• WHAT YOU SHOULD DO
A faithful copy of all the records is needed, with the pictures omitted.

=== SUPPLIED INFORMATION ===

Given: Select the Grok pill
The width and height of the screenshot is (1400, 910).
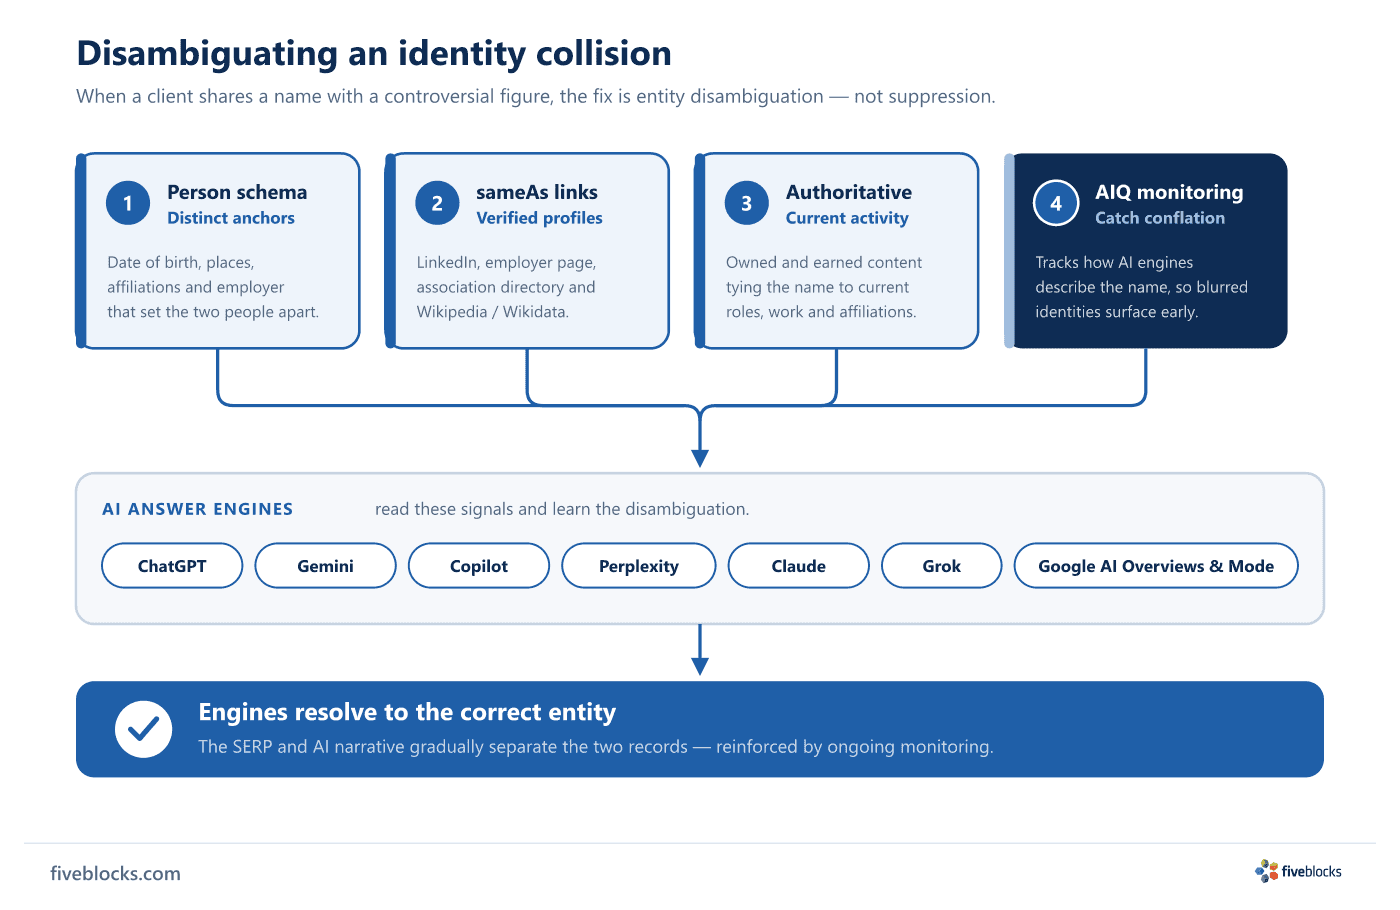Looking at the screenshot, I should point(941,566).
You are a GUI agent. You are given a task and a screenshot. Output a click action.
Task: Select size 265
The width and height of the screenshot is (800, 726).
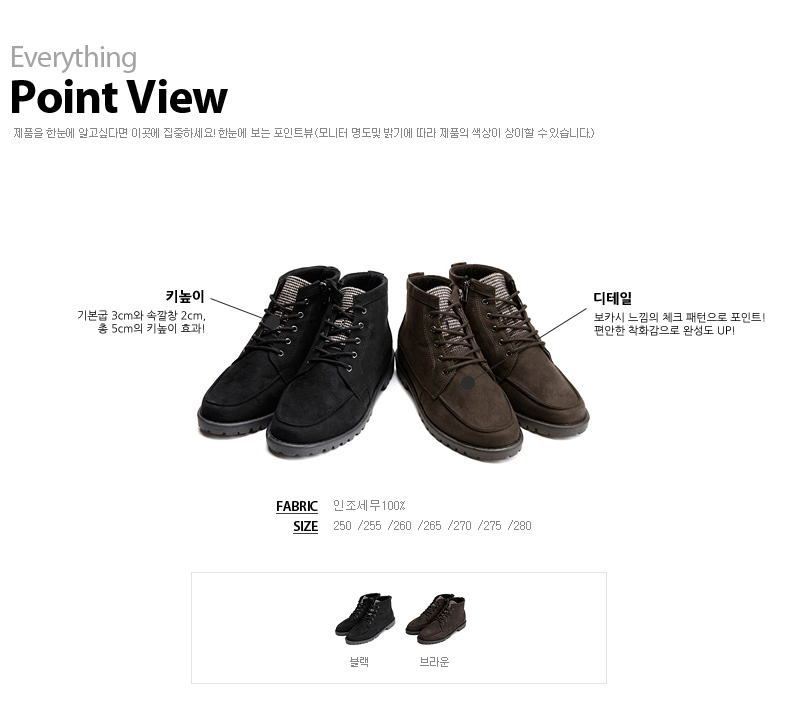(430, 525)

===

• WRITTEN RESPONSE
Given: Select the Grok pill
The width and height of the screenshot is (1400, 910).
Looking at the screenshot, I should point(941,566).
You are a GUI agent. You are given a task and a screenshot. Output a click action.
Task: Select size 265
The width and height of the screenshot is (800, 726).
(430, 525)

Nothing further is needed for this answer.